Nailbiter  rates extremely high on the hook scale. What could be better than a book about a compelling serial killer?   How about a book about a lots of  compelling serial killers…a whole town full of them!

If you’re a fan of the serial-killer, detective-crime genre, this book is right up your alley…potentially the ULTIMATE serial killer story. And much like Bedlam, this book has every crime/horror writer screaming, Why didn’t I come up with that!

Let’s review the key elements a solid hook needs, and see how Nailbiter rates:

  • Million dollar title
  • Tasty tag-line
  • Compelling, Get it in a Tweet logline
  • Scintillating synopsis


No questions about it, Nailbiter is a certified million dollar title (read for more insights on what makes a title great.)   Extremely clever, it works on two levels — it evokes the genre of the book, as a nailbiter is a common term for an edgy horror flick, and it also refers to the name of the killer the book will initially focus on.   It’s short, sweet, and does the job.
The only knock against the title, is that there appears to be a B-movie horror flick out there of the same name. Googling “Nailbiter” without adding the word “comic” returns mostly images from that, and not the book. However, I don’t think that’s enough of a reason to not use the awesome title, and should it do as well as I anticipate, I imagine it’ll soon fair a lot better on the “Google-test.”


What makes a serial killer?

That’s the tag-line I’ve seen used for Nailbiter.   It’s solid. What that tag-line does is set up a central theme for the book, which promises to provide the ultimate origin story for serial killers. It establishes the essential mystery that the protagonist will try to uncover…what about this town has given rise to so many serial killers?  For fans of the horror genre, it’s a provocative and intriguing theme to explore. Not bad for five words.

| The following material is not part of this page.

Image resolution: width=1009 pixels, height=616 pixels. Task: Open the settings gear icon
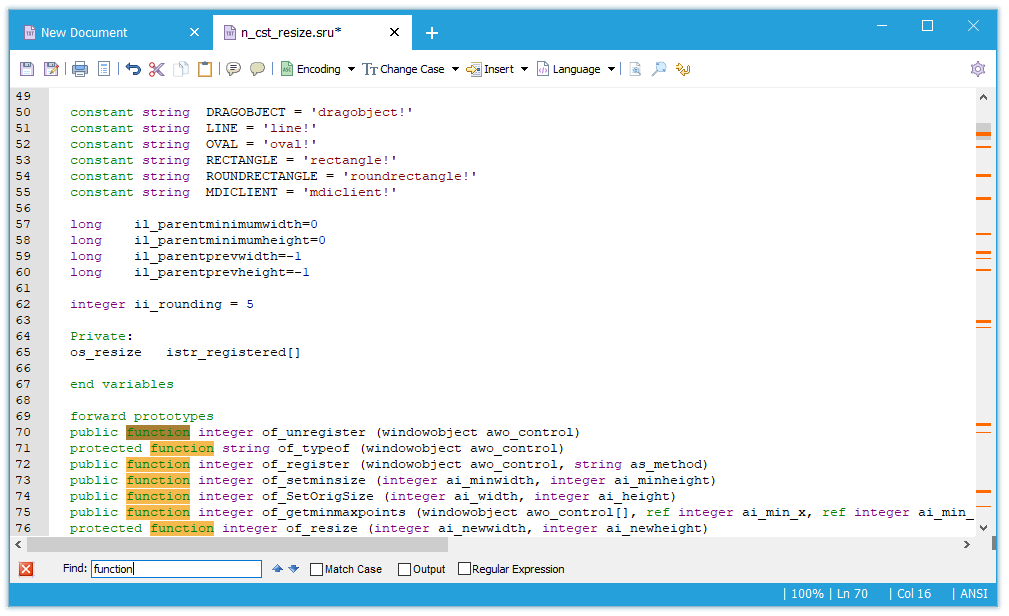click(x=977, y=69)

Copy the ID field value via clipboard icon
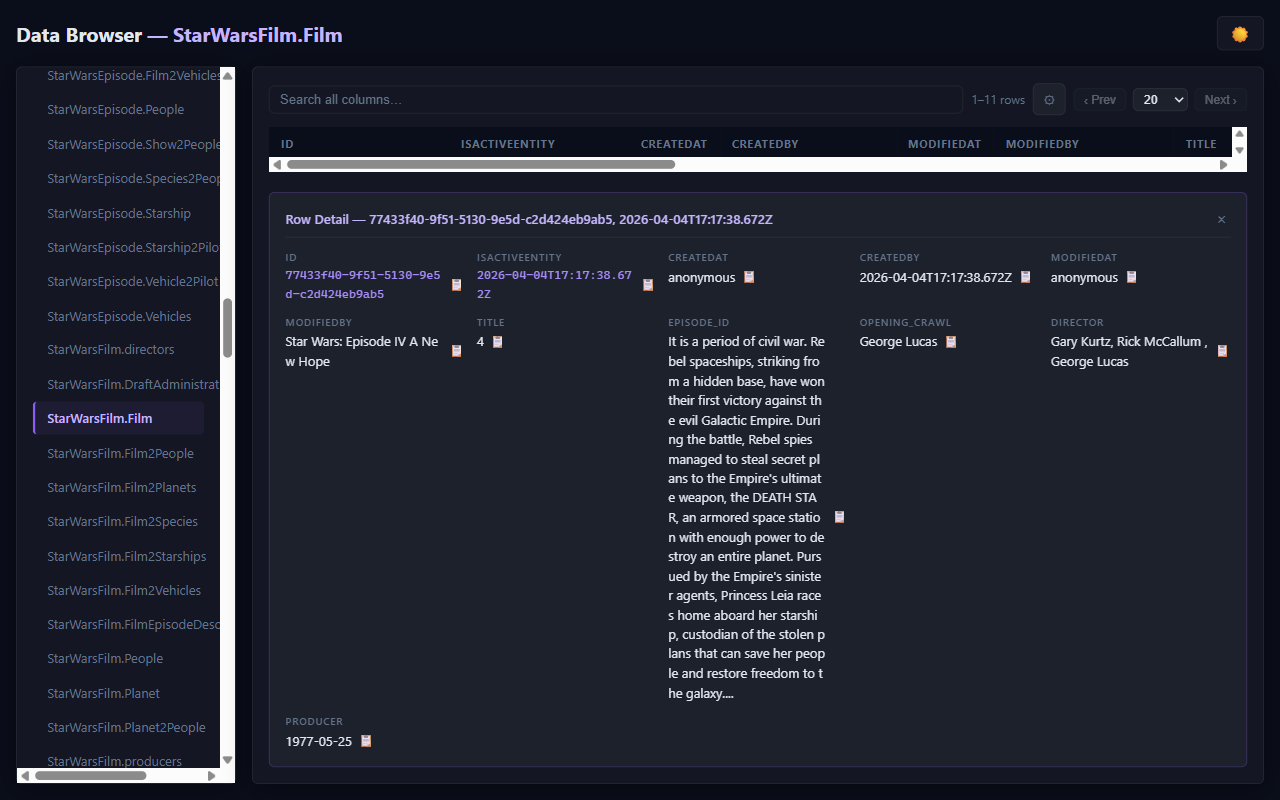pyautogui.click(x=456, y=285)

When his FBI friend goes missing after apprehending the latest of   sixteen serial killers Buckaroo, Oregon has spawned since 1969, an NSA agent tries to solve the mystery of how one tiny town can give birth to so much evil.

(Note: I cobbled this log-line together from a few interviews…this isn’t an official Williamson approved piece of copy.)

I don’t know about you, but I’m intrigued enough by that single sentence to pick up the book.

As I’ve said before, the ONLY reaction to a log-line worth a damn is an upturned (slightly wicked) smile resulting from thoughts of the possibilities of such a story, and a desire to hear more.  If your log-line does that, you win.  If it doesn’t, you lose.

In this case, Williamson and Henderson win.


And finally, here’s the solicited synopsis that appeared in Previews for Nailbiter #1:

JOSHUA WILLIAMSON & MIKE HENDERSON deliver a mystery that mixes Twin Peaks with the horror of Se7en!

Buckaroo, Oregon has given birth to sixteen of the vilest serial killers in the world. An obsessed FBI profiler investigating the town has suddenly gone missing, and now an NSA Agent must work with the notorious serial killer Edward Nailbiter Warren to find his friend and solve the mystery of Where do serial killers come from?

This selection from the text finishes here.